Jul
Jesucristo, plenitud de la ley natural
4 comentariosLa ley natural, expresión de la razón común a todos los seres humanos, no es ajena al Evangelio de Jesús. Hay una convergencia entre lo que toda persona busca y lo que el Evangelio ofrece. Del mismo modo que hay un acuerdo profundo entre la búsqueda del bien y las orientaciones evangélicas. No hay oposición entre “lo natural” y “lo divino”, porque lo natural es obra divina. El orden natural no es sólo expresión de la bondad del Creador, sino que ha sido creado en Cristo y en Él encuentra su clave de comprensión, como recuerda un texto de la carta a los colosenses (1,15-17). Cristo ha restaurado la imagen de Dios en el ser humano y ha restituido el hombre a sí mismo. Jesucristo, con sus palabras y sus obras, es el criterio para descifrar cuáles son los deseos naturales más auténticos de la persona. De modo que el Evangelio termina siendo “lo más natural”, lo que “más normales nos hace”.
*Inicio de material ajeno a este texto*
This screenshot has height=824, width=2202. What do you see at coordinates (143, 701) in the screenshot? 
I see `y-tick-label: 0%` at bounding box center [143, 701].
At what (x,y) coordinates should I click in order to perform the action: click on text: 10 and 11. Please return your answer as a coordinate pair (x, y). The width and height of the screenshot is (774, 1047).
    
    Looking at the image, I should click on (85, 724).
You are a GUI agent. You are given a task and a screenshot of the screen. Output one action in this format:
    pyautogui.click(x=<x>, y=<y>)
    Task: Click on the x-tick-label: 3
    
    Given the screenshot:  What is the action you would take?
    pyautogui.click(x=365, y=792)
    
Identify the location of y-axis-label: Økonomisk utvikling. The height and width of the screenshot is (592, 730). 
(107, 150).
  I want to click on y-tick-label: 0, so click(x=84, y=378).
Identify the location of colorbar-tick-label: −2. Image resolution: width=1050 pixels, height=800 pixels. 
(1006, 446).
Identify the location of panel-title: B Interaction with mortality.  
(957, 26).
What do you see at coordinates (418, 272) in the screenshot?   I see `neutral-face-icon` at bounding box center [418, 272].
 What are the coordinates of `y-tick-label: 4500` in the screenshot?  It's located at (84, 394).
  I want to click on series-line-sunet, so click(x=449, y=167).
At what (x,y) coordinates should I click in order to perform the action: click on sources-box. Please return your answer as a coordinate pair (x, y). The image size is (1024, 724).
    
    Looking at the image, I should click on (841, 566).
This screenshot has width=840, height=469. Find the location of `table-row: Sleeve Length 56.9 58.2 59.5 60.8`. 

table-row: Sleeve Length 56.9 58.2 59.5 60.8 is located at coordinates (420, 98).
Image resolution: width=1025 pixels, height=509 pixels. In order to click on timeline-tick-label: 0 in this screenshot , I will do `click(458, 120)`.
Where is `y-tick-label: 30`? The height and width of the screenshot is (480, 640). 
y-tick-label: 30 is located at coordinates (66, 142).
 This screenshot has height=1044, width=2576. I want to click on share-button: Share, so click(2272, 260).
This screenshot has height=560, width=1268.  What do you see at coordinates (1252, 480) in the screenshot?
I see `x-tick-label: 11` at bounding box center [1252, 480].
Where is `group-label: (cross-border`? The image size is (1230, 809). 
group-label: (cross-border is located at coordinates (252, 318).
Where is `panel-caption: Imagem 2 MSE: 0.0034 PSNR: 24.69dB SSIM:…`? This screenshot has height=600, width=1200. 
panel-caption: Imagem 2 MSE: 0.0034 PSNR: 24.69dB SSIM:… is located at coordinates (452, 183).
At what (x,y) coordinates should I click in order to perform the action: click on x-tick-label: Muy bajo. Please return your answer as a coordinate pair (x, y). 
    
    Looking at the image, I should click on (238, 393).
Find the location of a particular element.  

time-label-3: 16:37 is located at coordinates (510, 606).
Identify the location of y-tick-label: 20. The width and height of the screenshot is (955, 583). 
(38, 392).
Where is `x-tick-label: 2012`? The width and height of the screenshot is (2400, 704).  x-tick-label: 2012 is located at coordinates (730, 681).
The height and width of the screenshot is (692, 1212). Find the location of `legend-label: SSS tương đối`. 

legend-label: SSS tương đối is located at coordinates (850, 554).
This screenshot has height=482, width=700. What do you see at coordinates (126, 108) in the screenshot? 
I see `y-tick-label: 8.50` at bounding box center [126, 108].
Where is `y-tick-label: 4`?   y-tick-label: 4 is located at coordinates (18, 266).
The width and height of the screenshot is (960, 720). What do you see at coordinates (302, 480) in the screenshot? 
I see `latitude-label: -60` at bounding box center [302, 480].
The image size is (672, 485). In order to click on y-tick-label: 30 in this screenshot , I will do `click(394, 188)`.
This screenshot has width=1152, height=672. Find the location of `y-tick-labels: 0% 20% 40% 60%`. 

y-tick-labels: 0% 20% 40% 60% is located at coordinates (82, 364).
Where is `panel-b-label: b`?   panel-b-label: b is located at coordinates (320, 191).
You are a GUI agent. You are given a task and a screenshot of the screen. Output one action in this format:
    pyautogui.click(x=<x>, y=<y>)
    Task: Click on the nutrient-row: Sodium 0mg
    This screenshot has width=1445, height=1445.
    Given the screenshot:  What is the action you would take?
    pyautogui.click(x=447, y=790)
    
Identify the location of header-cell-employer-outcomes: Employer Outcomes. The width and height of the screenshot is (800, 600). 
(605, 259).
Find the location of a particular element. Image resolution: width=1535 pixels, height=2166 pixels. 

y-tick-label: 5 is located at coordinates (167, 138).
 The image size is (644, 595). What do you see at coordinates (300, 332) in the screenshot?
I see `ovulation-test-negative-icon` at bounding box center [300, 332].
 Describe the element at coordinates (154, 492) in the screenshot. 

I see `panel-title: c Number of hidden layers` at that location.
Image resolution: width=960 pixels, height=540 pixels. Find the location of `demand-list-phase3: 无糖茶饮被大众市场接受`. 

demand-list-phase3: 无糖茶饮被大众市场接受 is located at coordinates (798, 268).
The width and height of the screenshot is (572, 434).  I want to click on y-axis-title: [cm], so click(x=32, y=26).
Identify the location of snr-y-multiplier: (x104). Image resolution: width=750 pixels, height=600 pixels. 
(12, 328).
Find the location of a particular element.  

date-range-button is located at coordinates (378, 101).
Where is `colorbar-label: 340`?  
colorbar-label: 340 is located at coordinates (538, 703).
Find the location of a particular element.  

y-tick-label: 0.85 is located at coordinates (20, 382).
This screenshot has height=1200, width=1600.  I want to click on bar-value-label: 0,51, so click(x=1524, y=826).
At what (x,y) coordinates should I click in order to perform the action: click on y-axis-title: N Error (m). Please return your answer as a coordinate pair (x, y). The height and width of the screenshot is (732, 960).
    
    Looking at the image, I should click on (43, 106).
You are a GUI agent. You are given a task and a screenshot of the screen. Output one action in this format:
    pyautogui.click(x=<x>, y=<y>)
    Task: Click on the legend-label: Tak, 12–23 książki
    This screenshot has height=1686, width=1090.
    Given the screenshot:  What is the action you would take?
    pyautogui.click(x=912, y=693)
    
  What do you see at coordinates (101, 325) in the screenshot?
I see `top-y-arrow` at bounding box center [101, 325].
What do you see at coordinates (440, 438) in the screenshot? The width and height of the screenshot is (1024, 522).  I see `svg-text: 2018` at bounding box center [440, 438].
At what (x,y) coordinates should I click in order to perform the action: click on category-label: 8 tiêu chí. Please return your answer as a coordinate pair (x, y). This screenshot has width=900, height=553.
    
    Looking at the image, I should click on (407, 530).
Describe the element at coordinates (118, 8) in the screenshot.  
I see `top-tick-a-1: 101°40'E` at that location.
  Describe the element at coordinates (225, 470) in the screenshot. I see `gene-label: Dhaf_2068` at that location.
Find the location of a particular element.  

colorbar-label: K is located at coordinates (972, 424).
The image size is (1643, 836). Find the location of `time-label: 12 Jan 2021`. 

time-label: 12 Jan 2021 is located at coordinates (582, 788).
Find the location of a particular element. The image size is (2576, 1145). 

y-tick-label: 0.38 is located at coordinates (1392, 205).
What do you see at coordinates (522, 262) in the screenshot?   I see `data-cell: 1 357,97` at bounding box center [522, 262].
Los preceptos del Decálogo, que son la expresión privilegiada de la ley natural, porque se encuentran en la conciencia de todo ser humano, no han sido abolidos por Cristo, sino llevados a plenitud (Mt 5,17). Cristo convierte en positivo lo que espontáneamente surge en términos negativos en toda conciencia humana. Así, por ejemplo, “la regla de oro”: no hagas a nadie aquello que no quieres que te hagan a ti; se convierte, según Jesucristo, en: “todo cuanto queráis que los hombres os hagan a vosotros, hacedlo vosotros con ellos” (Mt 7,12). El Evangelio nos invita no sólo a “no hacer” el mal, sino a tomar la iniciativa de hacer el bien, aún sin ser correspondidos. El mandamiento del amor supera la regla estricta de la justicia conmutativa.
Con Jesús aparece una “humanidad nueva”, plenamente conforme al proyecto de Dios. Acogiendo su Espíritu podemos también nosotros convertirnos en criaturas nuevas, en personas renovadas, en las que lo divino ha llevado a plenitud lo humano, y lo humano se ha abierto a dimensiones insospechadas. Este Espíritu que, al transformarnos, nos hace actuar “naturalmente”, de modo que el creyente no hace el bien forzadamente, sino espontáneamente. Cuando acogemos el Espíritu divino la “ley natural” se convierte en “ley nueva”, en ley de Dios.